O motorista de ônibus Antônio Pereira do Nascimento entrou com uma ação judicial, que tramita na 6ª Vara Cível de Palmas (TO), contra uma instituição financeira, pedindo R$ 13 milhões de recompensa por ter devolvido um valor dez vezes maior que recebeu por engano.
O valor pleiteado corresponde a 10% da quantia total devolvida à instituição financeira, que foi de R$ 131 milhões. Além da recompensa, a ação solicita R$ 150 mil de indenização por danos morais, sob a alegação de que o motorista enfrentou problemas emocionais e financeiros após o episódio.
De acordo com a defesa do motorista, a comunicação do equívoco foi feita de forma espontânea pelo próprio Antônio. Os advogados destacam que os valores transferidos pertenciam ao patrimônio do banco, e não a contas de terceiros.

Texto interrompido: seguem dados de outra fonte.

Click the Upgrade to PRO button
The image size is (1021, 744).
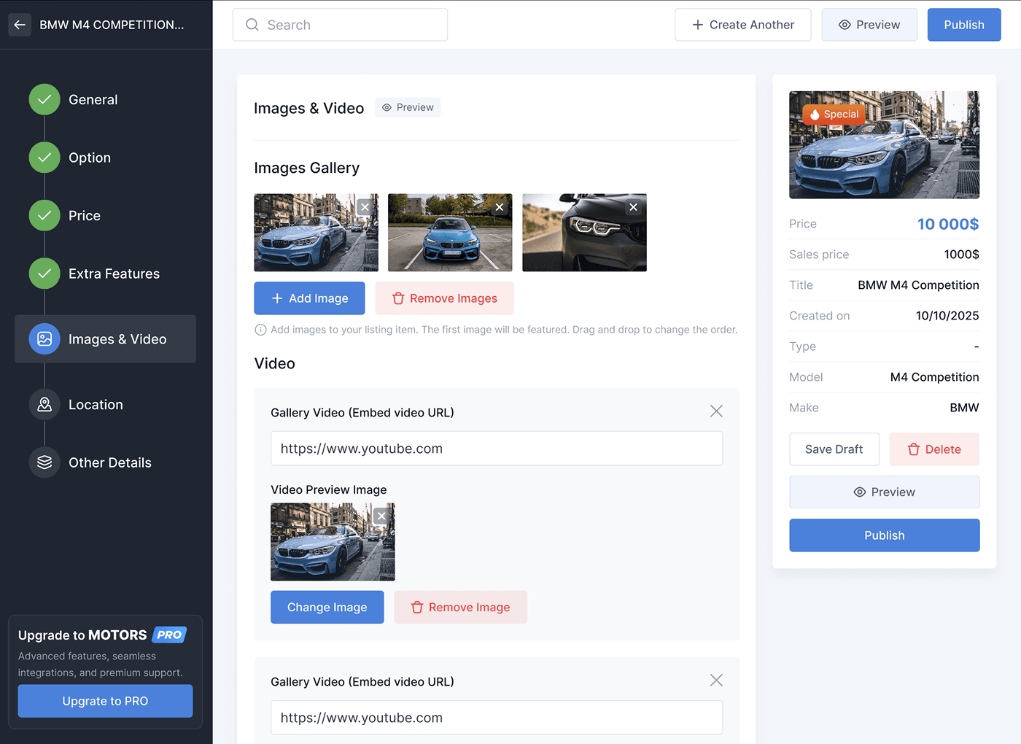(105, 701)
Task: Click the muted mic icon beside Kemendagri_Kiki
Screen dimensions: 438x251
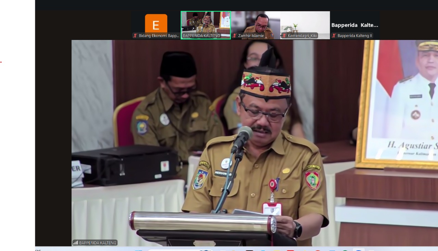Action: pos(284,36)
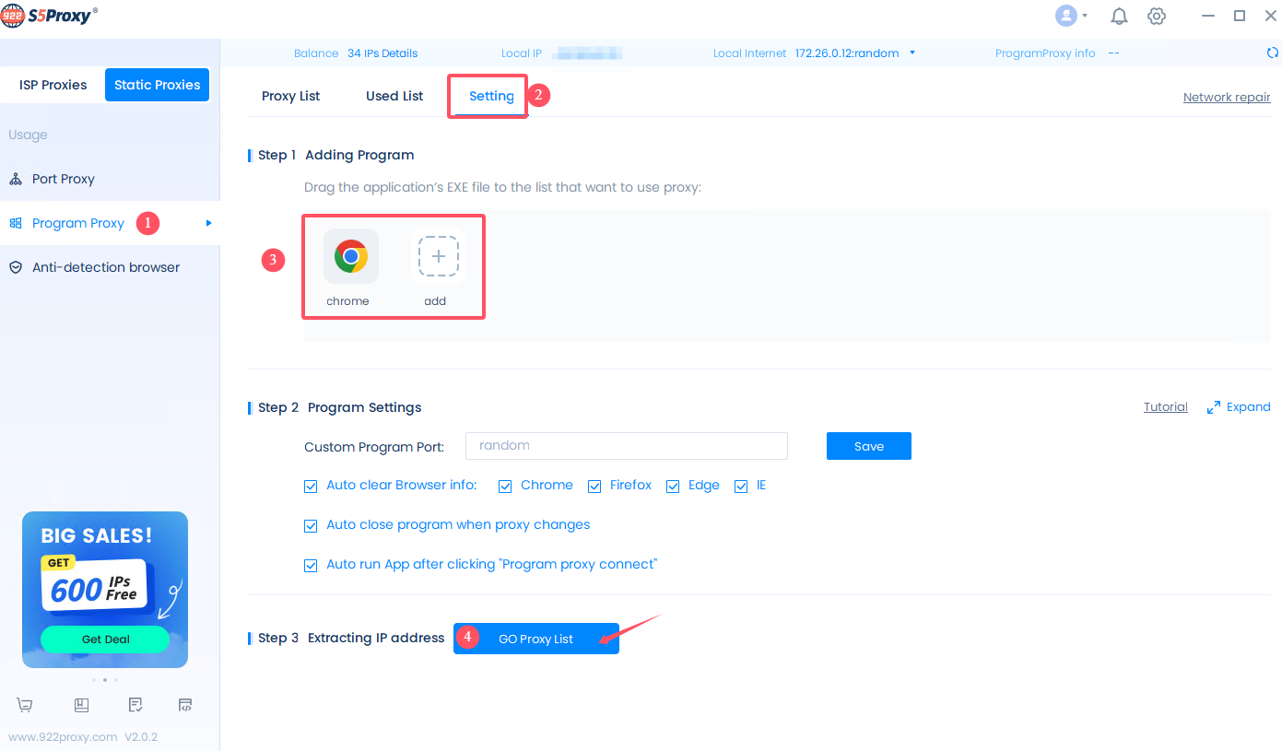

A tese ressalta que, devido ao volume bilionário de arrecadação da instituição, o erro poderia não ter sido detectado em curto prazo sem a intervenção voluntária do cliente.
A defesa relata que, após informar o ocorrido, Antônio teria sofrido pressão para comparecer à agência bancária com urgência.
O processo aponta que o motorista foi tratado como se tivesse causado o problema, o que teria gerado considerável constrangimento, apesar de sua postura transparente e colaborativa desde o primeiro momento.